I was at a party yesterday where roughly 20% of the people were particle physicists and they all had either read my study or knew about it. None of them had known I had ever done the study up until now (which was my main reason for releasing it...people should know when they are working under a system that is prone to bias). One of my friends asked what I thought of the commentary left on the Nature article. I said that, to be honest, I am dismayed at the extremist responses the study has engendered. I never expected the preprint to get this kind of publicity, and I am not sure it is good for the field. There may be some good that comes out of it (for instance, new particle physics experiments trying to avoid administrative systems that are ripe for endemic bias), but there has been a whole lot of bad that has come out of it; the commentary left on the Nature article and the Chronicle of Higher Ed article is a terrible advertisement for STEM as a career, whether you are male or female. Also, it is a terrible advertisement as to what happens to, or is said about, people who dare to do studies like mine. And I don't think the commentary is going to raise anyone's awareness enough to make it any easier for the next person who does a study like mine. I read the commentary and it literally makes me wince.

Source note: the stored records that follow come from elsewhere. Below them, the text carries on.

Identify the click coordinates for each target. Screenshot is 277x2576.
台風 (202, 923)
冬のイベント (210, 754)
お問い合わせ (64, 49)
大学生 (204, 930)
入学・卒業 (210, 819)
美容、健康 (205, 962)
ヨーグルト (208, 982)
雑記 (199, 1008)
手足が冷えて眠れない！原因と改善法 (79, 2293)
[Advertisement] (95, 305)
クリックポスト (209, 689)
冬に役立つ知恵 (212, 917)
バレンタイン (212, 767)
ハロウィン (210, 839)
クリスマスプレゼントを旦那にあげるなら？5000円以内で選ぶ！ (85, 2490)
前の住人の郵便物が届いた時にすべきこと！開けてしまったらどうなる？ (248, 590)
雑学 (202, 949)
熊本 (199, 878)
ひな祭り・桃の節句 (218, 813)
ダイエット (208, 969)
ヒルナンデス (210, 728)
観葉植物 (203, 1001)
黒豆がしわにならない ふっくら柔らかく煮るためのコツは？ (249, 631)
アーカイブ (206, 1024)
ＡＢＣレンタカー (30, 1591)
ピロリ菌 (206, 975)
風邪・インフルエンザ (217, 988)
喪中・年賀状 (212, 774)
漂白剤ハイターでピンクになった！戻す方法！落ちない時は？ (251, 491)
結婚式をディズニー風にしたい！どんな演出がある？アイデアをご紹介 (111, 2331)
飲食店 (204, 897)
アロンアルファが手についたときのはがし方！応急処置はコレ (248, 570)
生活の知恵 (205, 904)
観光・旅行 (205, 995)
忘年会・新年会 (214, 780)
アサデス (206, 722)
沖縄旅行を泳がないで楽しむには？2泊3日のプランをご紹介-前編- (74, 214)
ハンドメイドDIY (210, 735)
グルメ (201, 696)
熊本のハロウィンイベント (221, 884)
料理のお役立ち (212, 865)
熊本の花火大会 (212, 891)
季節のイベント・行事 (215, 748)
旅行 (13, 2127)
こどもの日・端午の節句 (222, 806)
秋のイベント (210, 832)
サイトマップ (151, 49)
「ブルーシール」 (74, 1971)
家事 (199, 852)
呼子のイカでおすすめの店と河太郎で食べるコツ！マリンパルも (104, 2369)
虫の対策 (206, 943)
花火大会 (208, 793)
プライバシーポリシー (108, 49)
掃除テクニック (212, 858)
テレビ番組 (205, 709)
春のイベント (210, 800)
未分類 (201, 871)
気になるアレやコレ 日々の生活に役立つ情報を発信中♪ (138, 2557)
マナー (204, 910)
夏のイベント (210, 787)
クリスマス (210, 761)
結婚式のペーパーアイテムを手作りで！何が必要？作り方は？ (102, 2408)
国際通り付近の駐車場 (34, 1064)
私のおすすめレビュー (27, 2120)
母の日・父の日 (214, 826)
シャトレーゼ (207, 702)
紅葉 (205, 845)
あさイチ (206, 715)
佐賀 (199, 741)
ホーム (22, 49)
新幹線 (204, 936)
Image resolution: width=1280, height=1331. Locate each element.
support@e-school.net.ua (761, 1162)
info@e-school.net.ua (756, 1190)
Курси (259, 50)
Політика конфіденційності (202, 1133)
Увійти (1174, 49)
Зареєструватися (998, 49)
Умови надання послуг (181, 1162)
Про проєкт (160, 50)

I don't know what the "right" amount of publicity is for something like my preprint. Obviously I released it because I wanted particle physicists at Fermilab to be aware of the problem. I don't know how much publicity would have struck a good balance between particle physicists knowing about the study, and a media circus that is painful to witness.
Things have calmed down considerably at Casa Absinthe as far as e-mails and phone calls, etc, but the last couple of weeks have been a rocky ride. But, if I had to do it all over again, I would have released the pre-print last month. There is no "good time" that it could have been done. Also, as my husband has pointed out, it would have been something that would have always bothered me if I had never released it.
So, despite the media circus, I am glad that it is out there. If the extremist commentary has done damage to the field by discouraging young people from pursuing physics, it isn't my fault, because the commentary thread just reflects the sorry state of the field. I didn't write the commentary, other people did.
Still, I hope other people have not been scared away from doing studies such as mine. There is a lot of similar data out there at other experiments just waiting to be analyzed and it would be really interesting if a trend started where people in the field started doing studies like this on a regular basis. If they haven't been scared off that is.